(Dataset entries)
━━━

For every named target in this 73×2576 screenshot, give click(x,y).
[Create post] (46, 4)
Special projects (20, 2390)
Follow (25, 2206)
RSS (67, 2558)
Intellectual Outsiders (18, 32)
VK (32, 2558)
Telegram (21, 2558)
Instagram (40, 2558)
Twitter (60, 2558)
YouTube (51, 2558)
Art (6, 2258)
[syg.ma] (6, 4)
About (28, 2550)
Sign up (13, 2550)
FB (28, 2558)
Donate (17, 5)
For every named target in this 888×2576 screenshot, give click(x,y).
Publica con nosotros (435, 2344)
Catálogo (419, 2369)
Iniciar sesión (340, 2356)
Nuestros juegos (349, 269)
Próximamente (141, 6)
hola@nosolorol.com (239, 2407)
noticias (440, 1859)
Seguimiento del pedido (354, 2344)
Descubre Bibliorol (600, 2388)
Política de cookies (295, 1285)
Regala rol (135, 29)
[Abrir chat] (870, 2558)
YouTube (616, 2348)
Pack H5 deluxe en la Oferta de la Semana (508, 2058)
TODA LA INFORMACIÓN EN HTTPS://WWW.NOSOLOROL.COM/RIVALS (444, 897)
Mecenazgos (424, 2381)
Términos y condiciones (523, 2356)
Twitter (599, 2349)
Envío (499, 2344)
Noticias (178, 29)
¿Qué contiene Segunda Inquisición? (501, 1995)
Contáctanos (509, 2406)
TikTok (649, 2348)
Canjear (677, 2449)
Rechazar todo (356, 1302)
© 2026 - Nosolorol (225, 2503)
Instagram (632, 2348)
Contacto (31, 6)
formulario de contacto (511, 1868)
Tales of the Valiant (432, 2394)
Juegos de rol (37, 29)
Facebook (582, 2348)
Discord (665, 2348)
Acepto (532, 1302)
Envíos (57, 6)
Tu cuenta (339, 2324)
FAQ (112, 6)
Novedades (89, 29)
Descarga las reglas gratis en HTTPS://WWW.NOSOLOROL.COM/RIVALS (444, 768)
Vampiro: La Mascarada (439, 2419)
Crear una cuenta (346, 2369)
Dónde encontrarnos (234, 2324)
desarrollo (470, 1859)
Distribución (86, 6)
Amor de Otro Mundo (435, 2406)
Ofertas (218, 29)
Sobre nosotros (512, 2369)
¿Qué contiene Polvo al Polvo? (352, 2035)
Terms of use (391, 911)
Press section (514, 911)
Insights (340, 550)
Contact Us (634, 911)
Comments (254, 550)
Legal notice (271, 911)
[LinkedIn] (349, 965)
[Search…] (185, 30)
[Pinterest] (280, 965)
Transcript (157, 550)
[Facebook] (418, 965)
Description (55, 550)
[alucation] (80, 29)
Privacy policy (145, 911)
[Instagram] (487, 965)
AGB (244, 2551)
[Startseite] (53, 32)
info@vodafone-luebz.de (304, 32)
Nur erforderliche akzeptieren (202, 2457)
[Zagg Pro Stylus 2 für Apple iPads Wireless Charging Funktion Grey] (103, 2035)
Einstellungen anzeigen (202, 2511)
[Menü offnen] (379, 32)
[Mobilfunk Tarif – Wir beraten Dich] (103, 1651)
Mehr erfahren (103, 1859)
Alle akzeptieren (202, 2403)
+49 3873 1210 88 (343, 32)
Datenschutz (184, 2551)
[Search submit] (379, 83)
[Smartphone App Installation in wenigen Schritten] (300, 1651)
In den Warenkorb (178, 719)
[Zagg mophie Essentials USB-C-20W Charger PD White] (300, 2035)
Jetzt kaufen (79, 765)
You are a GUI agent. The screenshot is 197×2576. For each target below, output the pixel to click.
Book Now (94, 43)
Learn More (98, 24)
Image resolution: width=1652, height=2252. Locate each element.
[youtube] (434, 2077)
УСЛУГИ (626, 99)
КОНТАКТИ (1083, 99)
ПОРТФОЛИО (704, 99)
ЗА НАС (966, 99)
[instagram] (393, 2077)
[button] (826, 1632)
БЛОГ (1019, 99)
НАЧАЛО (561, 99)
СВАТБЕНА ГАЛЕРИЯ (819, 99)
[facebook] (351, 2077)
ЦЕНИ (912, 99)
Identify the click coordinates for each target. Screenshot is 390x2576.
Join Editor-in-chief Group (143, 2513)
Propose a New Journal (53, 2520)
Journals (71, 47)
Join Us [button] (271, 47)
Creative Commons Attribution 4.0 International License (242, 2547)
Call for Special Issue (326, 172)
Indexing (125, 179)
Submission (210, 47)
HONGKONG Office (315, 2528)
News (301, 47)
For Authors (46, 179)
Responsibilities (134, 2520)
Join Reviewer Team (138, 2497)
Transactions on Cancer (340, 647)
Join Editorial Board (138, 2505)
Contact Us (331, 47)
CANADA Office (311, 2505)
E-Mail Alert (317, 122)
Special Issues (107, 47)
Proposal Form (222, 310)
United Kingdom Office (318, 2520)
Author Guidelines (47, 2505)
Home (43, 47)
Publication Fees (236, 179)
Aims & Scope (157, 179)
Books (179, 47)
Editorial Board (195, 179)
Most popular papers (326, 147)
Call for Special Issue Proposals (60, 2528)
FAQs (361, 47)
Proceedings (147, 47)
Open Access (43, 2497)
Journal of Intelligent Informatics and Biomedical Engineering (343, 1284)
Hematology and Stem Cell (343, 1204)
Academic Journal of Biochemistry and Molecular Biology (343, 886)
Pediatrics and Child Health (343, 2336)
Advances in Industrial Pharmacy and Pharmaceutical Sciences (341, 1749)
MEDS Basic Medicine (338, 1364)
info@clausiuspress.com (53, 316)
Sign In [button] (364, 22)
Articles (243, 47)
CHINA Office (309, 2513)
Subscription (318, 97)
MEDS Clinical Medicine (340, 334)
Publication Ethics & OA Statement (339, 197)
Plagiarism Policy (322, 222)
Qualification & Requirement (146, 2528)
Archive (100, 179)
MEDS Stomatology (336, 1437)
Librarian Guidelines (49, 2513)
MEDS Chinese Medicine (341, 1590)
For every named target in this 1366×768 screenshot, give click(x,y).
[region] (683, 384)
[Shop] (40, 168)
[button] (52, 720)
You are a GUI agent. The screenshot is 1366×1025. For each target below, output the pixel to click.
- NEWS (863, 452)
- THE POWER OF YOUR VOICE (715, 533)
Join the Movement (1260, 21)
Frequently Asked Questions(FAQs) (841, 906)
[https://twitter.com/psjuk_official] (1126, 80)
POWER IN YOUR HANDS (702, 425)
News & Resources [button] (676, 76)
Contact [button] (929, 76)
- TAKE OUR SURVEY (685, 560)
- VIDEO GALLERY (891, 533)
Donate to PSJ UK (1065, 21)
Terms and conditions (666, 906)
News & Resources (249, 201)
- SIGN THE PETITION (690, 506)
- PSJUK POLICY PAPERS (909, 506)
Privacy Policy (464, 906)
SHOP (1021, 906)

━━━

What you will do:
Print the records above in full, exactly.

Answer section:
For every named target in this 73×2576 screenshot, give click(x,y).
[Create post] (46, 4)
Special projects (20, 2390)
Follow (25, 2206)
RSS (67, 2558)
Intellectual Outsiders (18, 32)
VK (32, 2558)
Telegram (21, 2558)
Instagram (40, 2558)
Twitter (60, 2558)
YouTube (51, 2558)
Art (6, 2258)
[syg.ma] (6, 4)
About (28, 2550)
Sign up (13, 2550)
FB (28, 2558)
Donate (17, 5)
For every named target in this 888×2576 screenshot, give click(x,y).
Publica con nosotros (435, 2344)
Catálogo (419, 2369)
Iniciar sesión (340, 2356)
Nuestros juegos (349, 269)
Próximamente (141, 6)
hola@nosolorol.com (239, 2407)
noticias (440, 1859)
Seguimiento del pedido (354, 2344)
Descubre Bibliorol (600, 2388)
Política de cookies (295, 1285)
Regala rol (135, 29)
[Abrir chat] (870, 2558)
YouTube (616, 2348)
Pack H5 deluxe en la Oferta de la Semana (508, 2058)
TODA LA INFORMACIÓN EN HTTPS://WWW.NOSOLOROL.COM/RIVALS (444, 897)
Mecenazgos (424, 2381)
Términos y condiciones (523, 2356)
Twitter (599, 2349)
Envío (499, 2344)
Noticias (178, 29)
¿Qué contiene Segunda Inquisición? (501, 1995)
Contáctanos (509, 2406)
TikTok (649, 2348)
Canjear (677, 2449)
Rechazar todo (356, 1302)
© 2026 - Nosolorol (225, 2503)
Instagram (632, 2348)
Contacto (31, 6)
formulario de contacto (511, 1868)
Tales of the Valiant (432, 2394)
Juegos de rol (37, 29)
Facebook (582, 2348)
Discord (665, 2348)
Acepto (532, 1302)
Envíos (57, 6)
Tu cuenta (339, 2324)
FAQ (112, 6)
Novedades (89, 29)
Descarga las reglas gratis en HTTPS://WWW.NOSOLOROL.COM/RIVALS (444, 768)
Vampiro: La Mascarada (439, 2419)
Crear una cuenta (346, 2369)
Dónde encontrarnos (234, 2324)
desarrollo (470, 1859)
Distribución (86, 6)
Amor de Otro Mundo (435, 2406)
Ofertas (218, 29)
Sobre nosotros (512, 2369)
¿Qué contiene Polvo al Polvo? (352, 2035)
Terms of use (391, 911)
Press section (514, 911)
Insights (340, 550)
Contact Us (634, 911)
Comments (254, 550)
Legal notice (271, 911)
[LinkedIn] (349, 965)
[Search…] (185, 30)
[Pinterest] (280, 965)
Transcript (157, 550)
[Facebook] (418, 965)
Description (55, 550)
[alucation] (80, 29)
Privacy policy (145, 911)
[Instagram] (487, 965)
AGB (244, 2551)
[Startseite] (53, 32)
info@vodafone-luebz.de (304, 32)
Nur erforderliche akzeptieren (202, 2457)
[Zagg Pro Stylus 2 für Apple iPads Wireless Charging Funktion Grey] (103, 2035)
Einstellungen anzeigen (202, 2511)
[Menü offnen] (379, 32)
[Mobilfunk Tarif – Wir beraten Dich] (103, 1651)
Mehr erfahren (103, 1859)
Alle akzeptieren (202, 2403)
+49 3873 1210 88 (343, 32)
Datenschutz (184, 2551)
[Search submit] (379, 83)
[Smartphone App Installation in wenigen Schritten] (300, 1651)
In den Warenkorb (178, 719)
[Zagg mophie Essentials USB-C-20W Charger PD White] (300, 2035)
Jetzt kaufen (79, 765)
You are a GUI agent. The screenshot is 197×2576. For each target below, output the pixel to click.
Book Now (94, 43)
Learn More (98, 24)
Image resolution: width=1652, height=2252. Locate each element.
[youtube] (434, 2077)
УСЛУГИ (626, 99)
КОНТАКТИ (1083, 99)
ПОРТФОЛИО (704, 99)
ЗА НАС (966, 99)
[instagram] (393, 2077)
[button] (826, 1632)
БЛОГ (1019, 99)
НАЧАЛО (561, 99)
СВАТБЕНА ГАЛЕРИЯ (819, 99)
[facebook] (351, 2077)
ЦЕНИ (912, 99)
Identify the click coordinates for each target. Screenshot is 390x2576.
Join Editor-in-chief Group (143, 2513)
Propose a New Journal (53, 2520)
Journals (71, 47)
Join Us [button] (271, 47)
Creative Commons Attribution 4.0 International License (242, 2547)
Call for Special Issue (326, 172)
Indexing (125, 179)
Submission (210, 47)
HONGKONG Office (315, 2528)
News (301, 47)
For Authors (46, 179)
Responsibilities (134, 2520)
Join Reviewer Team (138, 2497)
Transactions on Cancer (340, 647)
Join Editorial Board (138, 2505)
Contact Us (331, 47)
CANADA Office (311, 2505)
E-Mail Alert (317, 122)
Special Issues (107, 47)
Proposal Form (222, 310)
United Kingdom Office (318, 2520)
Author Guidelines (47, 2505)
Home (43, 47)
Publication Fees (236, 179)
Aims & Scope (157, 179)
Books (179, 47)
Editorial Board (195, 179)
Most popular papers (326, 147)
Call for Special Issue Proposals (60, 2528)
FAQs (361, 47)
Proceedings (147, 47)
Open Access (43, 2497)
Journal of Intelligent Informatics and Biomedical Engineering (343, 1284)
Hematology and Stem Cell (343, 1204)
Academic Journal of Biochemistry and Molecular Biology (343, 886)
Pediatrics and Child Health (343, 2336)
Advances in Industrial Pharmacy and Pharmaceutical Sciences (341, 1749)
MEDS Basic Medicine (338, 1364)
info@clausiuspress.com (53, 316)
Sign In [button] (364, 22)
Articles (243, 47)
CHINA Office (309, 2513)
Subscription (318, 97)
MEDS Clinical Medicine (340, 334)
Publication Ethics & OA Statement (339, 197)
Plagiarism Policy (322, 222)
Qualification & Requirement (146, 2528)
Archive (100, 179)
MEDS Stomatology (336, 1437)
Librarian Guidelines (49, 2513)
MEDS Chinese Medicine (341, 1590)
For every named target in this 1366×768 screenshot, give click(x,y).
[region] (683, 384)
[Shop] (40, 168)
[button] (52, 720)
You are a GUI agent. The screenshot is 1366×1025. For each target below, output the pixel to click.
- NEWS (863, 452)
- THE POWER OF YOUR VOICE (715, 533)
Join the Movement (1260, 21)
Frequently Asked Questions(FAQs) (841, 906)
[https://twitter.com/psjuk_official] (1126, 80)
POWER IN YOUR HANDS (702, 425)
News & Resources [button] (676, 76)
Contact [button] (929, 76)
- TAKE OUR SURVEY (685, 560)
- VIDEO GALLERY (891, 533)
Donate to PSJ UK (1065, 21)
Terms and conditions (666, 906)
News & Resources (249, 201)
- SIGN THE PETITION (690, 506)
- PSJUK POLICY PAPERS (909, 506)
Privacy Policy (464, 906)
SHOP (1021, 906)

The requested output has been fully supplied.